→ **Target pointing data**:
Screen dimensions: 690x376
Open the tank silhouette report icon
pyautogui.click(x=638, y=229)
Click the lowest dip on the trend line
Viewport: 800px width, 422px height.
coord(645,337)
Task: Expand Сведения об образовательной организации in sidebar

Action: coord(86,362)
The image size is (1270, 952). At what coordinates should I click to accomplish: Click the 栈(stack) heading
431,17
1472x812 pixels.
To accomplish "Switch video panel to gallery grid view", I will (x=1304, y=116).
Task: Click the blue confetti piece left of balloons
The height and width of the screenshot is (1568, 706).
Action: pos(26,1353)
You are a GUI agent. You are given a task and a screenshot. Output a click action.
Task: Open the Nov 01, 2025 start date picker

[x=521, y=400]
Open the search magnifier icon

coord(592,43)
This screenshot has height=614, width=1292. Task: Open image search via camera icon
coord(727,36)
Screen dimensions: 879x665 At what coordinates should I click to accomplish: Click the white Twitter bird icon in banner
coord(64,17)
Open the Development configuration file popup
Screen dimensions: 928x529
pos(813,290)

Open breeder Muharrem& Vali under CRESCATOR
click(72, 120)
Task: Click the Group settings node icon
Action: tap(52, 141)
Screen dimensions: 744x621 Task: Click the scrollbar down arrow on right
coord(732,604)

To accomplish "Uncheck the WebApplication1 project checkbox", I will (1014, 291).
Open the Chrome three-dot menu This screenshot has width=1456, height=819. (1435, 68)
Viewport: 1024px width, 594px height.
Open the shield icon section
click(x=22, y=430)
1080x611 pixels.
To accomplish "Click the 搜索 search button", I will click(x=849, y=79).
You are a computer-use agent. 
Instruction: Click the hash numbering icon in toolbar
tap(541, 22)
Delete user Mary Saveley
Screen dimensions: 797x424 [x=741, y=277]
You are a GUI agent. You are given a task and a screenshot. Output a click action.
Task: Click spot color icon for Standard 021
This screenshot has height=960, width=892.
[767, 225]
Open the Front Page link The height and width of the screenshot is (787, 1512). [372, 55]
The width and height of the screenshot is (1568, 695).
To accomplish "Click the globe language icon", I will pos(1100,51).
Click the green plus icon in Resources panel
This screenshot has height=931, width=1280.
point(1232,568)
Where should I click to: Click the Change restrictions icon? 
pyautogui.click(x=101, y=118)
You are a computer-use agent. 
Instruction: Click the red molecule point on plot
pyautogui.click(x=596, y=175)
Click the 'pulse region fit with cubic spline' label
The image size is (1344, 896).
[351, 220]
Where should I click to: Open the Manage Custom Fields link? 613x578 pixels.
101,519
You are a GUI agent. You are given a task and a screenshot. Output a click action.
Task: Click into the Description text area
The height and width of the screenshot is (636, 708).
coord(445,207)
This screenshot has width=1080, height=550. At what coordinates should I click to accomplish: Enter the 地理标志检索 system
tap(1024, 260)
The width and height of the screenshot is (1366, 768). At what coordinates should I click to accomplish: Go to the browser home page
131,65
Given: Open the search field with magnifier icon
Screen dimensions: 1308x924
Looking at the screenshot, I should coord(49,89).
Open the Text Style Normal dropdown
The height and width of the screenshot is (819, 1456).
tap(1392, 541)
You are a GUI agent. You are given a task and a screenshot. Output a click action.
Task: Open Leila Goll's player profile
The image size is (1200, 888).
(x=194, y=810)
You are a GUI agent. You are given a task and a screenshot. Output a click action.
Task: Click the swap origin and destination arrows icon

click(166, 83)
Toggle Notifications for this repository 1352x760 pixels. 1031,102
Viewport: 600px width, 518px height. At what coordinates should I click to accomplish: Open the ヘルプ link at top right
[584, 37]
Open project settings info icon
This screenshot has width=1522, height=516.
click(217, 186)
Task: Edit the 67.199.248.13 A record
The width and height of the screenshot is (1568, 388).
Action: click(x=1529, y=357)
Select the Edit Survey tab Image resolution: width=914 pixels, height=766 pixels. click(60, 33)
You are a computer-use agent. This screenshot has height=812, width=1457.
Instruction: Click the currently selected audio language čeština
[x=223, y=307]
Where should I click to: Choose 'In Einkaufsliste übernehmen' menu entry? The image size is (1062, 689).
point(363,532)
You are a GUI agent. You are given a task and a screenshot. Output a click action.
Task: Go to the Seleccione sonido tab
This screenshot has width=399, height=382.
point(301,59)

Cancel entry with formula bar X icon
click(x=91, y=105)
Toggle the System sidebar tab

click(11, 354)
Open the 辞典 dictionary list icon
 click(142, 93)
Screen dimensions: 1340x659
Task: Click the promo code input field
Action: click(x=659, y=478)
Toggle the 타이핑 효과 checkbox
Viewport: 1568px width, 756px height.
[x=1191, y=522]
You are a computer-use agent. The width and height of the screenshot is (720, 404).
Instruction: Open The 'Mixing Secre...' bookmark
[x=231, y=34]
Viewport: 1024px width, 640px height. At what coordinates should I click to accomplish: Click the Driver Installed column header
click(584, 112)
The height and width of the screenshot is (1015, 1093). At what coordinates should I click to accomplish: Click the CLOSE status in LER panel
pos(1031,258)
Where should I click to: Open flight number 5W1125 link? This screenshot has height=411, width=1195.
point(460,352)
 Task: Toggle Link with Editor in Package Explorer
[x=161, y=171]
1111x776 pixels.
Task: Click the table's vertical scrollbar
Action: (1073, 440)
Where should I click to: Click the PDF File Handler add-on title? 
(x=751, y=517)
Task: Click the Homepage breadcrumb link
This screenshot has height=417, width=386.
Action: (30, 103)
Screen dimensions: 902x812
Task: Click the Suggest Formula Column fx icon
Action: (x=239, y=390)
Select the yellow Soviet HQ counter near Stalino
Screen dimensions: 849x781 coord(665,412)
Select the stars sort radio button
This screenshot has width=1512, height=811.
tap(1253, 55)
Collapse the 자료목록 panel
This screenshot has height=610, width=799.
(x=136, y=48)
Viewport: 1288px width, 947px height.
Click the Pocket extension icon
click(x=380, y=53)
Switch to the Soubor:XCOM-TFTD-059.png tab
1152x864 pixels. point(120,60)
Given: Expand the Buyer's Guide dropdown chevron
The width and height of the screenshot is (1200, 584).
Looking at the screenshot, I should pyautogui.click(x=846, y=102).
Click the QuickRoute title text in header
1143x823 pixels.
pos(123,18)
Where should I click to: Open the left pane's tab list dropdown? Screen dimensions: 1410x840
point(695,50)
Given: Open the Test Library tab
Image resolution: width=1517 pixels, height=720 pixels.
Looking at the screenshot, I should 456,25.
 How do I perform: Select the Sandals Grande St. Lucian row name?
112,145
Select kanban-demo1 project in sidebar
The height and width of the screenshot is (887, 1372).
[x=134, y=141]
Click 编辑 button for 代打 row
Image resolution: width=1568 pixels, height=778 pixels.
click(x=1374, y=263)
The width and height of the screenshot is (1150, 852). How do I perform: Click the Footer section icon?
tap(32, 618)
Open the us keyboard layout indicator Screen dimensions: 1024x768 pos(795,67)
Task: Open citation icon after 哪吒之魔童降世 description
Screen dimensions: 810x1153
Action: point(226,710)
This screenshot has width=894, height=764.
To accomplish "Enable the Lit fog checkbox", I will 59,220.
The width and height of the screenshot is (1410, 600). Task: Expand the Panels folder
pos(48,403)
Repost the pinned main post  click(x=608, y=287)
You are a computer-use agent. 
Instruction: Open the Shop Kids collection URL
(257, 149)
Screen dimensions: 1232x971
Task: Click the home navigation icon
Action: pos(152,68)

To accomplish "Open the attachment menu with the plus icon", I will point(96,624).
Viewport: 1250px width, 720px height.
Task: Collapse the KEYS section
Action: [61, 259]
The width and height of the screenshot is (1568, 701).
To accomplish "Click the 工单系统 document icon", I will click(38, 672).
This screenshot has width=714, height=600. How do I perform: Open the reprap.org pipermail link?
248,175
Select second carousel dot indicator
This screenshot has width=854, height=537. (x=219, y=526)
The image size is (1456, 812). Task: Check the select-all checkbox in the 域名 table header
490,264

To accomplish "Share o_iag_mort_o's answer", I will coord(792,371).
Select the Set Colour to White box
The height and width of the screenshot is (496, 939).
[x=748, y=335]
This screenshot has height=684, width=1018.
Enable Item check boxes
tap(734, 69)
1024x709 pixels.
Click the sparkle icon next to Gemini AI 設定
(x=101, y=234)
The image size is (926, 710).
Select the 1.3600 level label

→ **What is needed**:
Show each line of the items that contains the word "section".

→ **Response to the exercise**:
Open the shield icon section
The width and height of the screenshot is (1150, 852). How do I perform: Click the Footer section icon?
Task: Collapse the KEYS section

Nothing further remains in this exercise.